Harvard Hospital Links up With California Company

By Joseph F Kahn, With Wire Dispatches

The Harvard-affiliated McLean Hospital, New England's oldest private non-profit psychiatric center, has arranged a joint venture with a for-profit, California-based health care corporation, its trustee chairman said this weekend.

The venture with the $2.7 billion American Medical International Inc., of Beverely Hills, Calif., will be announced formally on Thursday, said Francis H. Burr '35, chairman of the McLean trustees and a former member of the Harvard Corporation.

The proposed venture, which officials have emphasized would not compromise any of McLean's teaching, research or patient-care capabilities, would use McLean's name to market innovative mental health products, according to General Director Francis de Marneffe.

Robert Diener, AIM vice president, proposed in June a venture to develop health care management contacts, community residences, industrial mental health and drug and psychiatric screening programs with McLean's staff members, many of whom are Harvard professors.

According to Diener, the hospital would obtain $11 million in equity and be able to borrow $35 million for capital improvements under the arrangement. In addition, the agreement would provide McLean with as much as $2.5 million annually from business ventures.

Thursday announcement will mark the first time one of the Harvard-affiliated hospitals, which engage primarily in teaching, research and non-profit patient care, has entered into any such agreement with a for-profit corporation.

McLean has long needed funds for renovations of its facilities and other necessities which it has not had the revenues nor the endowment to complete in the recent past.

Burr said the parties had agreed to withhold details until the formal announcement.

"It's a joint venture agreement," he said, "a little separate outfit that will be jointly owned by us. Even that is more than I can say at this time."

McLean has 328 beds and is operated by the Harvard-affiliated Massachusetts General Hospital.

AIM is the country's oldest investor-owned health care firm and operates 100 general hospitals and 50 other health care centers in the United States.

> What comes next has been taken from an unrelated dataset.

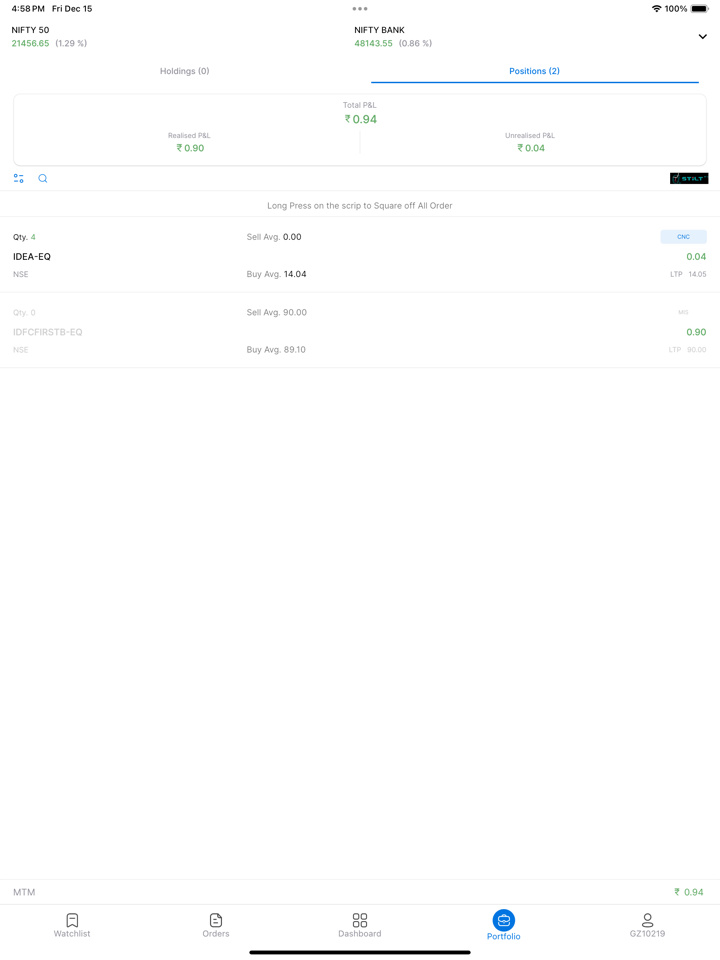This screenshot has height=960, width=720.
Task: Expand the index header chevron
Action: click(702, 37)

"There is no merger," Burr said. "McLean will be operated exactly the same as before. It will remain non-profit and remain under the control of the same trustees."

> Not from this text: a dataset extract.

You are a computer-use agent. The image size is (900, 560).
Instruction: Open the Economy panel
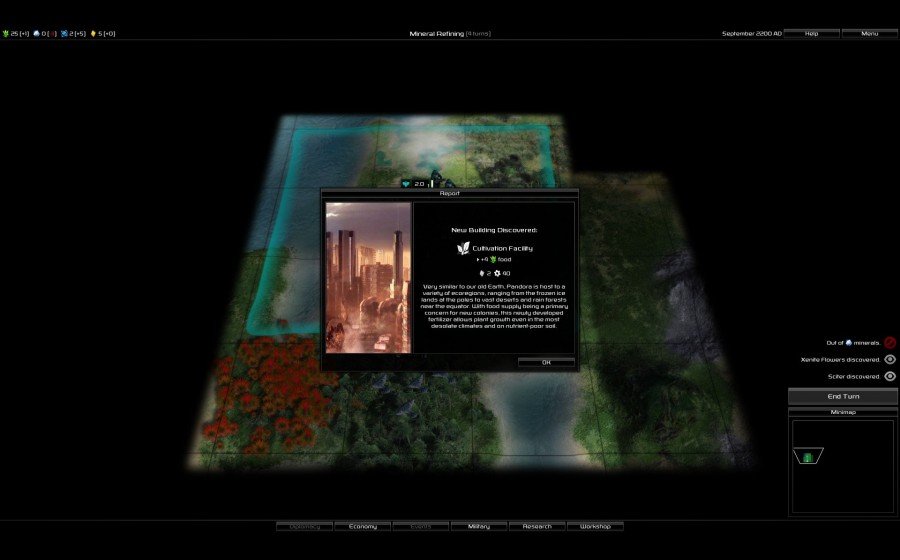pyautogui.click(x=361, y=526)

Burr said he did not want any misunderstanding about the new arrangement after hospital staff members two years ago protested the proposed sale of McLean to the Nashville, Tenn.-based Hospital Corporation of America.

In part because of McLean's need for increased revenues, Burr and other trustees in 1983 had entertained a sale to HCA, one of the world's largest health care organizations. But strong faculty opposition to the move convinced the directors to turn HCA investors away.

Faculty members at the time argued that a for-profit takeover of the hospital would compromise academic freedom and the hospitals status as a teaching facility. If consumated, the takeover would have been unprecendented for such an institution.

The American Medical deal, in the making for about one and one-half years, became public early last summer. McLean's Board of Trustees preliminarily approved the move this fall, although planning has continued to this date.